Time, the Ultimate Luxury


The writer, historian, and activist Rebecca Solnit’s writing, which I discovered only recently, has captivated me.  But what informs her superb writing are her powers of observation and her contemplative mind.  In the past few months, I have read countless essays, reviews, and articles by her, as well as her book of non-fiction Men Explain Things to Me.  In addition, I recently started listening to the Audible version of Wanderlust:  A History of Walking, wherein Solnit reminds us that walking is an intellectual, spiritual, and revolutionary pursuit, as well as a creative and empowering act.  No surprise then that I am saving (and savoring) my reading/listening of this work for my daily, long walks.  Solnit is an intellectual nomad, however, whose interests roam far and wide.  So when I came across her Orion piece titled Finding Time, I was delighted to find that it dovetailed nicely with my ongoing obsession.  An excerpt from her article first:

The Four Horsemen of my Apocalypse are called Efficiency, Convenience, Profitability, and Security, and in their names, crimes against poetry, pleasure, sociability, and the very largeness of the world are daily, hourly, constantly carried out.

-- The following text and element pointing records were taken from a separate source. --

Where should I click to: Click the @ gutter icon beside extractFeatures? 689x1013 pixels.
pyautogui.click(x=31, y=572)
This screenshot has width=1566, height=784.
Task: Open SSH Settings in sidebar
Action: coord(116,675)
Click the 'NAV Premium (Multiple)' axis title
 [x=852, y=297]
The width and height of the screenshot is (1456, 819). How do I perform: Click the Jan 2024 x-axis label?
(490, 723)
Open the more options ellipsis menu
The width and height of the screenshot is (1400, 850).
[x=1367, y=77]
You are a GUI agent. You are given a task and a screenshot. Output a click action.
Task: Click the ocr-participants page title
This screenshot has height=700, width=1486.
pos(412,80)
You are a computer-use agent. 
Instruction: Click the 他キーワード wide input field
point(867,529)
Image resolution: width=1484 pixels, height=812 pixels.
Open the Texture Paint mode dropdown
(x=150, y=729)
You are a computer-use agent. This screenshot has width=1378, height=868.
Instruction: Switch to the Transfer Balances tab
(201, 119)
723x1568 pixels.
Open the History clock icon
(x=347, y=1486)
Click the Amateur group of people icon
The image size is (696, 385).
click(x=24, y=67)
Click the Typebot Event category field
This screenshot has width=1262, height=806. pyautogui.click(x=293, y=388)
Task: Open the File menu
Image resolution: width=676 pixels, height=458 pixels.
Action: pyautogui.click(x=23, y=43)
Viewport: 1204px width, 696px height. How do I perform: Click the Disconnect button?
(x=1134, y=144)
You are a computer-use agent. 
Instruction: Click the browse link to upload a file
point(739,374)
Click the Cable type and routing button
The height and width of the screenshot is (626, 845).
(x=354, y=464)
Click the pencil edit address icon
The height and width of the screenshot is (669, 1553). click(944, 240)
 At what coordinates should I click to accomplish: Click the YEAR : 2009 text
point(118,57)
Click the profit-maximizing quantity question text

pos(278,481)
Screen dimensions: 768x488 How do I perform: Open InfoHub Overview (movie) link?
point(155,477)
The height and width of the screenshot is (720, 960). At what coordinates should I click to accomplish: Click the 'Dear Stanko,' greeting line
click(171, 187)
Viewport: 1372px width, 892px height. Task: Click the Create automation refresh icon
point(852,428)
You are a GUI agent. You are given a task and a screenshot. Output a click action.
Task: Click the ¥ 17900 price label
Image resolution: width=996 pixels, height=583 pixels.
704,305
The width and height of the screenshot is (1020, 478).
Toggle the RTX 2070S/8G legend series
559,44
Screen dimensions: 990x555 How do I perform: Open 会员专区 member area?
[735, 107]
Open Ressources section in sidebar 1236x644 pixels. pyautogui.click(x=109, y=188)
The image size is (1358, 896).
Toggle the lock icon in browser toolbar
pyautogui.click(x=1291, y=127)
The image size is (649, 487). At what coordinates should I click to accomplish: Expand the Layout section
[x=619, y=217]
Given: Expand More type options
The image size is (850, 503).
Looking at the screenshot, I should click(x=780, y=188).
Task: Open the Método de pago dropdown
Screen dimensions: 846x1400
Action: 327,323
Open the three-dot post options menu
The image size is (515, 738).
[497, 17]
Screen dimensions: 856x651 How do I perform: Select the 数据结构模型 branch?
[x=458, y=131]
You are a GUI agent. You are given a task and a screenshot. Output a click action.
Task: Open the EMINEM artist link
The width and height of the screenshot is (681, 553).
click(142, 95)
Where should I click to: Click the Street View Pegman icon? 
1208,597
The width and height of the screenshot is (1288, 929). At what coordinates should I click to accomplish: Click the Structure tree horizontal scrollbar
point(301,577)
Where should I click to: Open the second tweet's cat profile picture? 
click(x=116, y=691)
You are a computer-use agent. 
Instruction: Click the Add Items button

These marauding horsemen are deployed by technophiles, advertisers, and profiteers to assault the nameless pleasures and meanings that knit together our lives and expand our horizons…


I believe that slowness is an act of resistance, not because slowness is a good in itself but because of all that it makes room for the things that don’t get measured and can’t be bought.


For my part, I have come to the not-so-profound conclusion that what I consider a luxury is not any pricey item, event, or trip but rather, time.  As the writer and spiritual teacher Pico Iyer recently said in an On Being interview, “[l]uxury has to do with having a lot of time.  The ultimate luxury might now be just a blank space in the calendar.”  I couldn’t agree more.  So, in the midst of my busy days, I eschew fast food for the luxury of slow cooked steel cut oatmeal several mornings a week; spend extended periods of time in my kitchen, listening to my favorite podcasts or the excellent Radio Paradise as I cook dinner from scratch; and try, at least once a day, to pick up an intricate crochet thread project.  It’s not much, but carving out even a couple of hours in this manner, in an otherwise hectic life, does indeed feel luxurious.